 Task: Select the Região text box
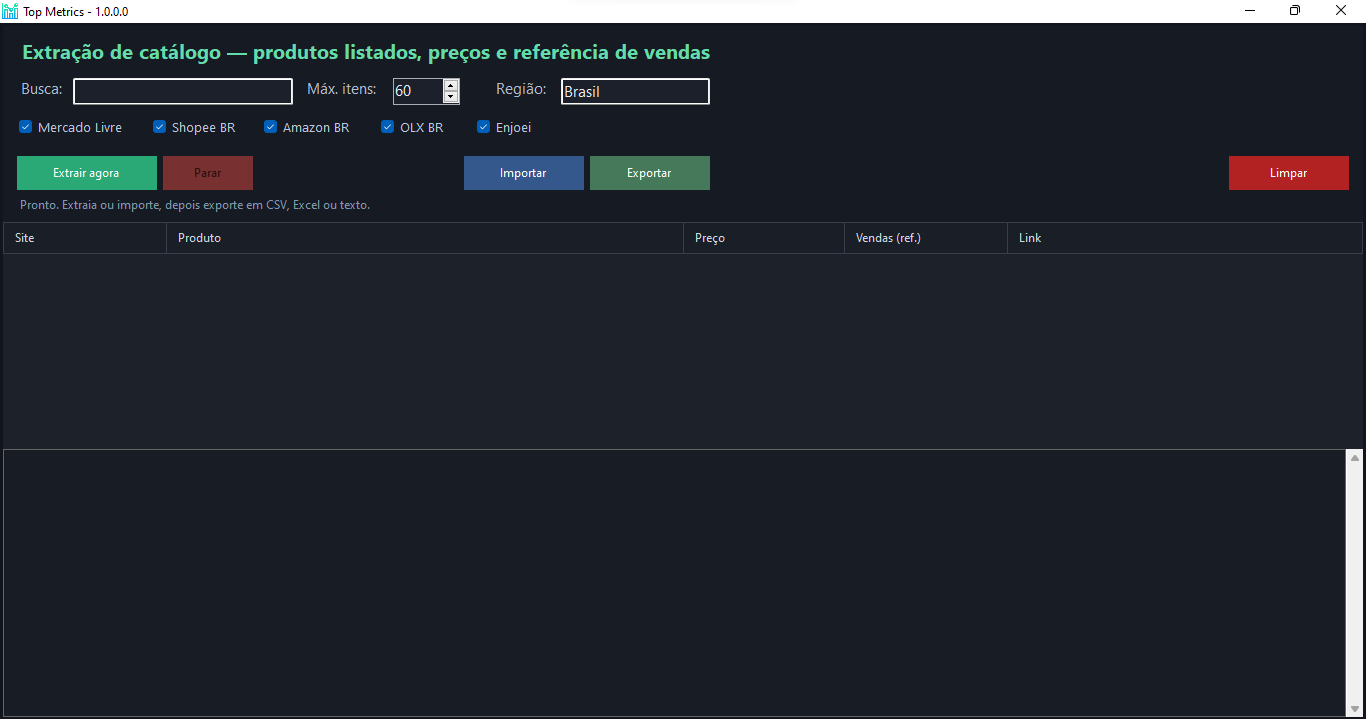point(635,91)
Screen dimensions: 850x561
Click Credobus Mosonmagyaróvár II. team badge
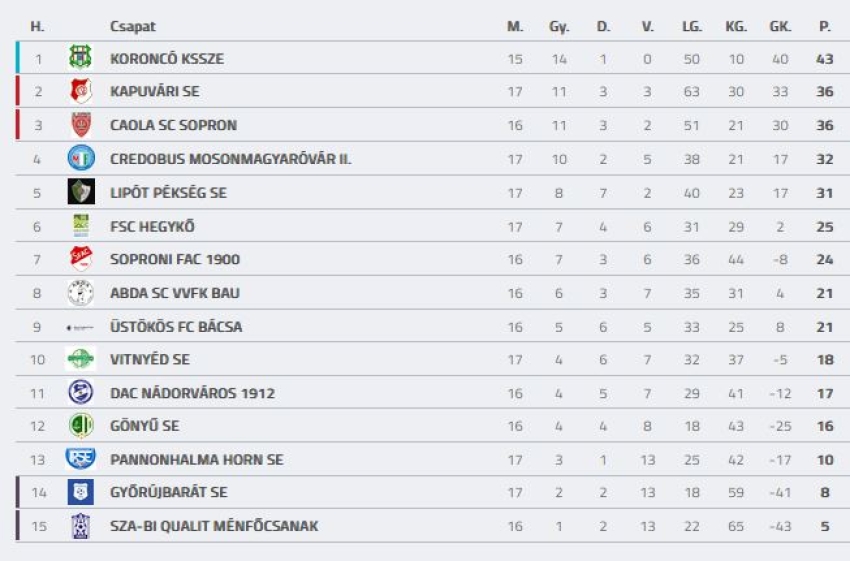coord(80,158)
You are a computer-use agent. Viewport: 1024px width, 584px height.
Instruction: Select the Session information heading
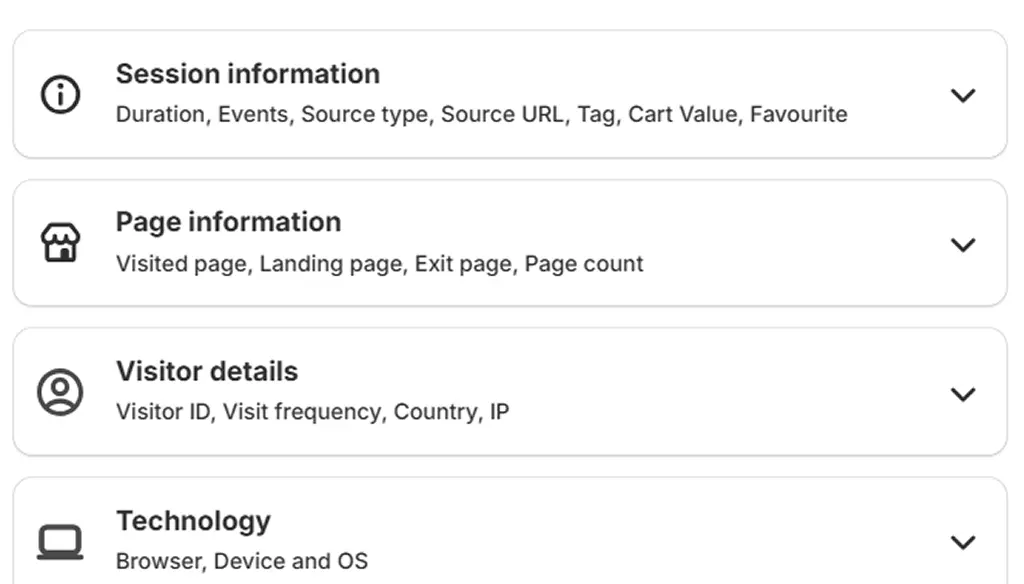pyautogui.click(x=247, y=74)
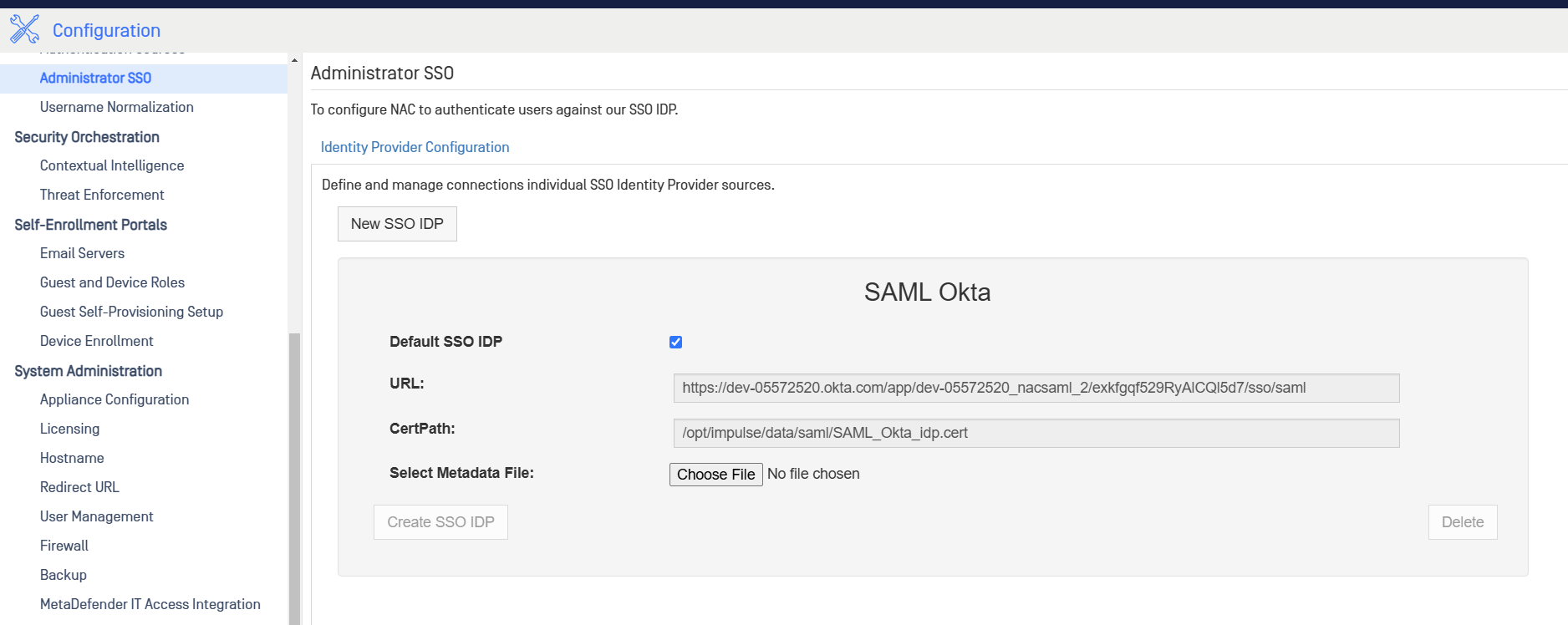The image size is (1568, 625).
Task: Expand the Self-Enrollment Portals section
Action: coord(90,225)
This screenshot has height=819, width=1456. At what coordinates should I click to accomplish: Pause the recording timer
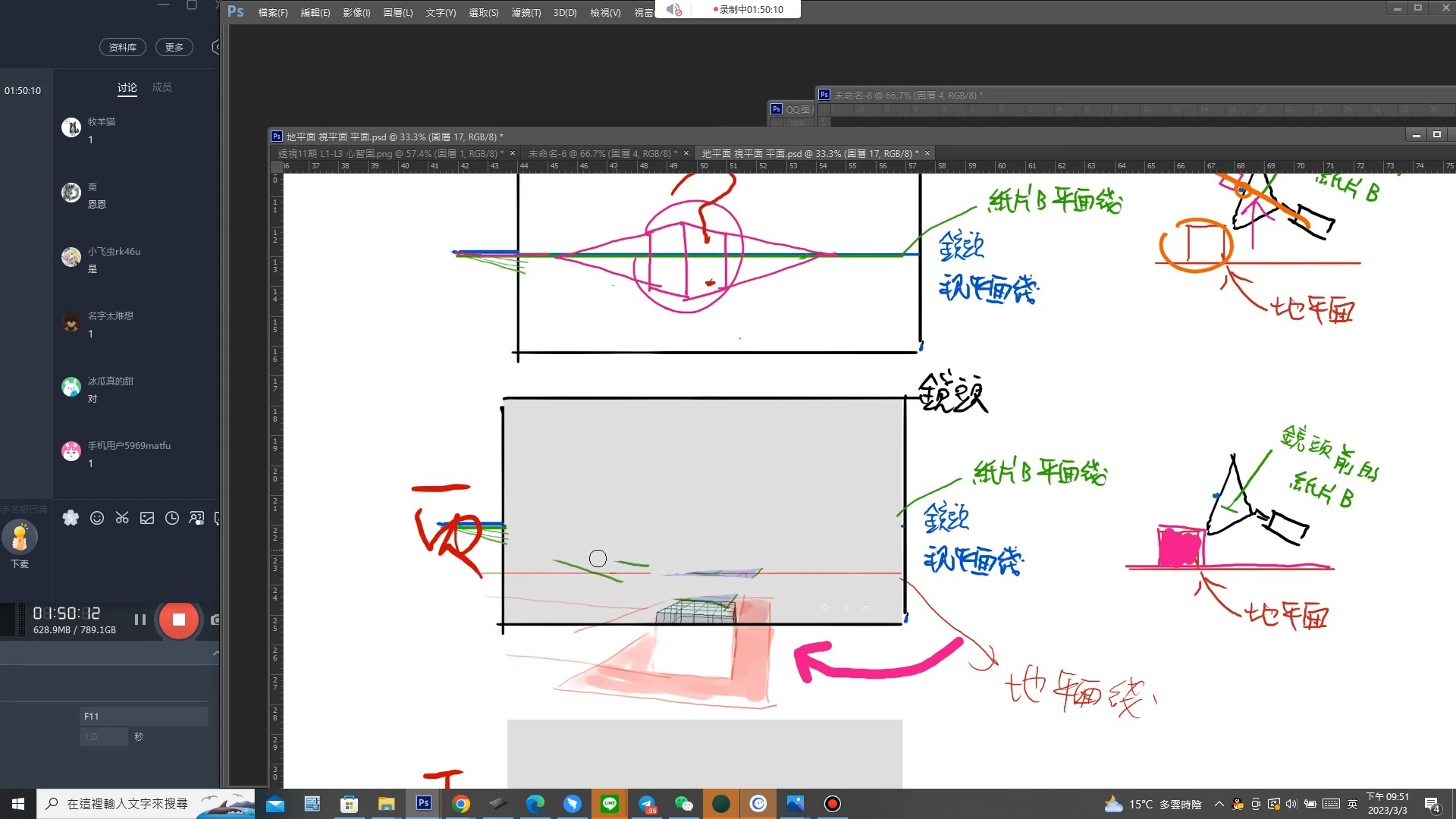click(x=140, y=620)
★ ★ ★ ★ ★ ★ ★
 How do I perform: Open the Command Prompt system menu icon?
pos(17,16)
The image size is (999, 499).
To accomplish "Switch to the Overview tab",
★ ★ ★ ★ ★ ★ ★
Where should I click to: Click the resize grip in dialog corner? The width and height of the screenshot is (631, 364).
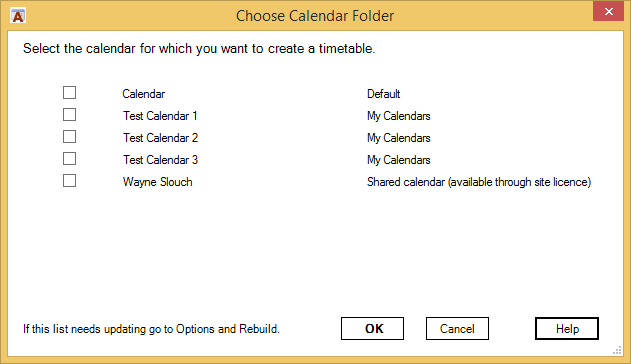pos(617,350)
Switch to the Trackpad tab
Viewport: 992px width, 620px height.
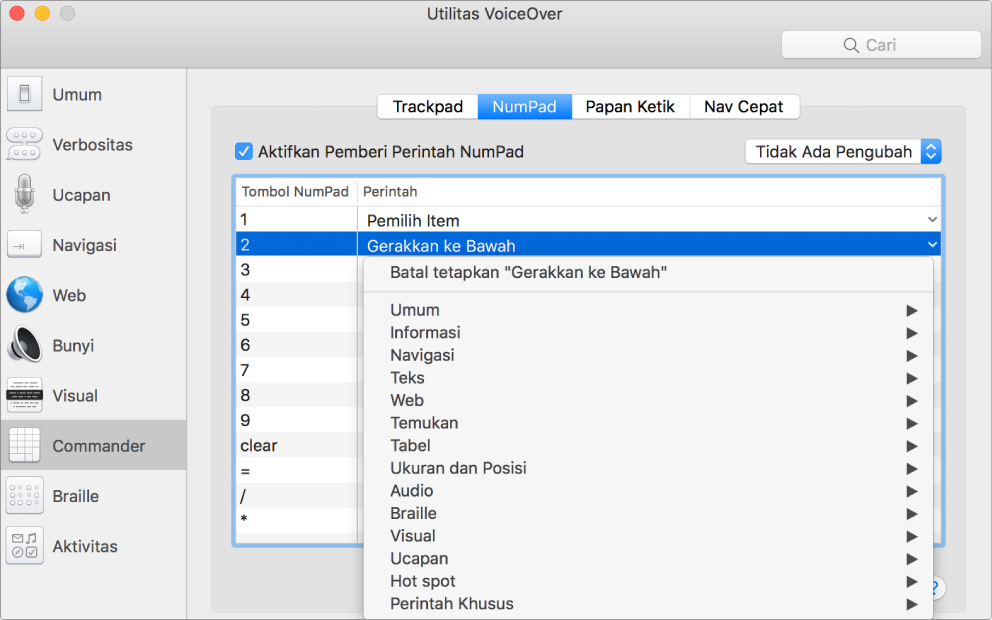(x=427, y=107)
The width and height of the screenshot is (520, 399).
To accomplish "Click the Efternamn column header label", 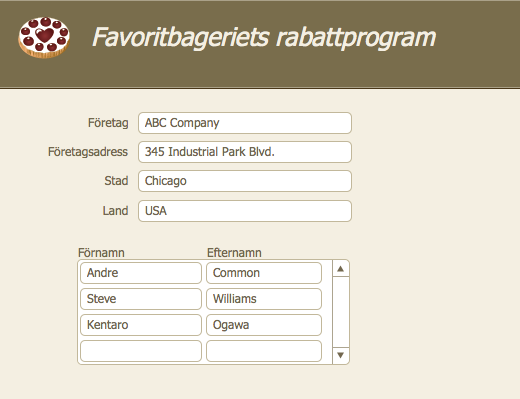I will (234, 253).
★ ★ ★ ★ ★ ★ ★
**Task requirements**
Reproduce the entries between the line containing "This screenshot has" and the line containing "click(x=140, y=620)", inclusive, leaving out the pictures.

**Exercise result**
This screenshot has height=819, width=1456. At what coordinates should I click to accomplish: Pause the recording timer
click(x=140, y=620)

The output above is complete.